Today we remember forty years since Roe v. Wade, the Supreme Court decision responsible for the death of over 50 million Americans who were never able to take their first breath.  Now forty years later, we peer down the corridors of history, and seeing the deaths of so many innocents, echo the  despair the poet William Wordsworth so eloquently expressed:

…a simple child,

That lightly draws its breath,

And feels its life in every limb,

What should it know of death!

Roe ushered us into an altered culture — one tainted by a strain of grief, as mothers, fathers, brothers, and sisters have been denied the chance of hearing themselves called by those names. . .

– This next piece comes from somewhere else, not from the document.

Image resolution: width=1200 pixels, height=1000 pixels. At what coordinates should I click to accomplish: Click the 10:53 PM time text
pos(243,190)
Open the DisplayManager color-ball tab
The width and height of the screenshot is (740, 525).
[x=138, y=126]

We have children perishing before they even have a chance to live, women dying at the hands of abortion doctors, and a culture numb to the dignity of the human person.  Rather than women being liberated, they are now, more than ever, exploited and lied to by an industry which dishonestly seeks the profits enabled by desperation and victimization.

Forty years ago, we did not know the depth of these sorrows that lay ahead.  For the present is always constructed by realities unknown in the past.  Over 50 million sacrificed to “choice” and a perverted concept of liberty.  Who could have imagined?

As we commemorate this sad anniversary, we confront a culture in which the major power centers of the media and the academy and the medical establishment refuse to assess how much damage the abortion industry has inflicted upon women since Roe.

Nevertheless, we ask with determination:  “Where do we go from here?”  For even though so-called “choice” was made legal forty years ago, the real choice is with us now, when we decide as a generation if the past will dictate the future . . .or if we can harness the power to change it.

As we stand at this, a critical moment of decision, we must have the courage to believe that the moral landscape of the present does not dictate our hope for the future.  We must decide to create a future where women are protected from exploitation, where all citizens of this country, whether born or unborn are treated with dignity, and where our laws and our way of life undergird the responsibility we have to protect one another.

This is the Culture of Life.  This is our America.  This is the post-Roe nation.

Let us renew our resolve to continue to fight for life, today, tomorrow, the next day and the next —  until all are welcomed in life and protected in law.